In my view, this shift was not so much an expression of a
genuine grammatical change internal to the language, but rather the result of
the chief prescriptive ideals of correctness and politeness. On the basis of the
findings obtained in this study, there seems to be a certain parallelism
in the development of these ideals and the process of
stigmatisation of end-placed prepositions, which may well be viewed as a “change
from above” in Labovian terms (1994:78). The late seventeenth century witnessed
the emergence of the prescriptive era, and it was in the last quarter of the
seventeenth century when attention was drawn to the syntactic phenomenon of
preposition stranding by John Dryden, who first branded the idiom as inelegant.

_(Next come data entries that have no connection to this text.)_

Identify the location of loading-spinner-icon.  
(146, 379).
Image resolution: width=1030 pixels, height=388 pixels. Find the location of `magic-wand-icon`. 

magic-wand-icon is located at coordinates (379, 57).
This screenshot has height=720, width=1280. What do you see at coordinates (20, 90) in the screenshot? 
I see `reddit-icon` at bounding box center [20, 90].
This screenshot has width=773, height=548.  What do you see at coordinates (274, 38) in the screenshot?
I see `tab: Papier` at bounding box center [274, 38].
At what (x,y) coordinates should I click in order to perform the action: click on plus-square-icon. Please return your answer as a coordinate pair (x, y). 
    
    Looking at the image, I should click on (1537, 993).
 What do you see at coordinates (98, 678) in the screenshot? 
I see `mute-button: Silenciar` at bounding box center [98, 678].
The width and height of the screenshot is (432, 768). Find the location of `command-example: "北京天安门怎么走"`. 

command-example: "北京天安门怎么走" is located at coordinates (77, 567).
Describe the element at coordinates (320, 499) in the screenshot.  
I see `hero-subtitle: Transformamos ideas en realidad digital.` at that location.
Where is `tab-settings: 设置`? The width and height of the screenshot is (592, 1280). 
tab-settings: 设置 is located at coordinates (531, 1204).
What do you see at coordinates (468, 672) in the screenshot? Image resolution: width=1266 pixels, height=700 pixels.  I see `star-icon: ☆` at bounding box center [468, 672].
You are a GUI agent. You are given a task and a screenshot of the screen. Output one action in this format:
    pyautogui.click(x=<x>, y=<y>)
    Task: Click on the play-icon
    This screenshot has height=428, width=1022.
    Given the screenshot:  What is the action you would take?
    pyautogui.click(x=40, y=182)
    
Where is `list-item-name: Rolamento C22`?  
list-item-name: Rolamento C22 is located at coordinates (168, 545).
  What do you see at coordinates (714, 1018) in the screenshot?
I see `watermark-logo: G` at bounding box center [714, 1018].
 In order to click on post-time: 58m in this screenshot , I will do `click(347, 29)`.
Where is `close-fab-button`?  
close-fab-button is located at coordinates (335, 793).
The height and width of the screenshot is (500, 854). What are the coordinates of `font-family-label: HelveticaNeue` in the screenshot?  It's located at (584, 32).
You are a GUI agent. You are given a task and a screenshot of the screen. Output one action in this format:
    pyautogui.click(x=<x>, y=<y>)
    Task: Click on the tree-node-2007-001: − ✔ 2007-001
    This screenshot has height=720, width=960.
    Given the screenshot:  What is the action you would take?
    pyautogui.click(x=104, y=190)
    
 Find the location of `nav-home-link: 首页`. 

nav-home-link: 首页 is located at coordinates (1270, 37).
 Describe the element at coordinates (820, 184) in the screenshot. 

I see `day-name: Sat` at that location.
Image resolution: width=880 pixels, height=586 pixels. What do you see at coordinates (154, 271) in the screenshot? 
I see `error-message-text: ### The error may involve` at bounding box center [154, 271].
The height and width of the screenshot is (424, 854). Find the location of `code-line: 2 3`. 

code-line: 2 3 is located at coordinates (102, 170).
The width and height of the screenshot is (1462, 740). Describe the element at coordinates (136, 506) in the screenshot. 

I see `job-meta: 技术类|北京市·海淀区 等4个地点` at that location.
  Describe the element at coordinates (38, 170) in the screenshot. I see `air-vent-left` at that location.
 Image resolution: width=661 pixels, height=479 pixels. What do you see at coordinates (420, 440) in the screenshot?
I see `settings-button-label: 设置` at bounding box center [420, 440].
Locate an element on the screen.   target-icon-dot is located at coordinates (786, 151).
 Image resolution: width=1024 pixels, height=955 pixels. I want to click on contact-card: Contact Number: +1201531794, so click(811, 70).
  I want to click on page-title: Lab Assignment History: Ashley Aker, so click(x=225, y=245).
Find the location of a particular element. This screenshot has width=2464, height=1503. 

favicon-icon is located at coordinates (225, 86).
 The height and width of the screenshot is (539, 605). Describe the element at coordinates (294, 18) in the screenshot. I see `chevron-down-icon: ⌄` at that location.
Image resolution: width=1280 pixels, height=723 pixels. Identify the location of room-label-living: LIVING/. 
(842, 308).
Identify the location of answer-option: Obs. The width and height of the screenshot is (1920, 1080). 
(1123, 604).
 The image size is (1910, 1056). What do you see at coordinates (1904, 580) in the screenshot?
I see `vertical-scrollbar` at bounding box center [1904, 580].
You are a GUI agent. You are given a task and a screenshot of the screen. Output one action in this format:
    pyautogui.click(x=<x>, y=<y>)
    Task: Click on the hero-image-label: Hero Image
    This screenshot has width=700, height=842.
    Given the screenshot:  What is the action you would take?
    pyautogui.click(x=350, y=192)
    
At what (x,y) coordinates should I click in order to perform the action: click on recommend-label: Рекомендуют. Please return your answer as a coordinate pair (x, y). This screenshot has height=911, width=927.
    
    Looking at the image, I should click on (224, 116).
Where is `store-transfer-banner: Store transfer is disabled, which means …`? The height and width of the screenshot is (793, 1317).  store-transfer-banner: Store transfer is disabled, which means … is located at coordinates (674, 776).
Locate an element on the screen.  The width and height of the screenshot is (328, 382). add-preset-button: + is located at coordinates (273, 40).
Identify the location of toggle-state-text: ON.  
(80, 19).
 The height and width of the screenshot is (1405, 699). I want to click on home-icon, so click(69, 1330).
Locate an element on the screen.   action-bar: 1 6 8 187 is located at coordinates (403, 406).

While the prescriptive ideals of correctness and politeness developed and
strengthened their values and pragmatics during the early eighteenth century,
the occurrence of preposition stranding was still high (see Table 1, 1680‑1740).
The effect of the stigmatisation process appears to have grown stronger after
the mid‑eighteenth century, when a large number of normative grammars,
dictionaries and rhetorical treatises condemned the usage as being improper and
unsuitable in the solemn style and correct language of the polite society. Thus,
it is in the second period of the corpus (1740‑1780) that the drastic decline of
preposition stranding has been consistently attested.
As pointed out in the introduction, due to certain
limitations of the material examined the conclusions presented here are to be
treated as tentative rather than definitive, but it certainly leaves the door
open for further investigation with more corpora and more genres to be examined.
All in all, although attitudes to language have changed and present‑day English
linguistics tends to be more descriptive in its approach, three hundred years after Dryden’s
remark preposition stranding is still among the ten top grammatical features
language users complain about (Crystal 1995:194; cf. also Burchfield
1981:30-31), and present‑day English usage guides still echo the once “cherished
superstition”, giving the advice that “in most circumstances, esp[ecially] in
formal writing, it is desirable to avoid placing a preposition at the end of a
clause or sentence, where it has the appearance of being stranded” (Burchfield
1996:619; cf. also Humphrys 2004:xii,41).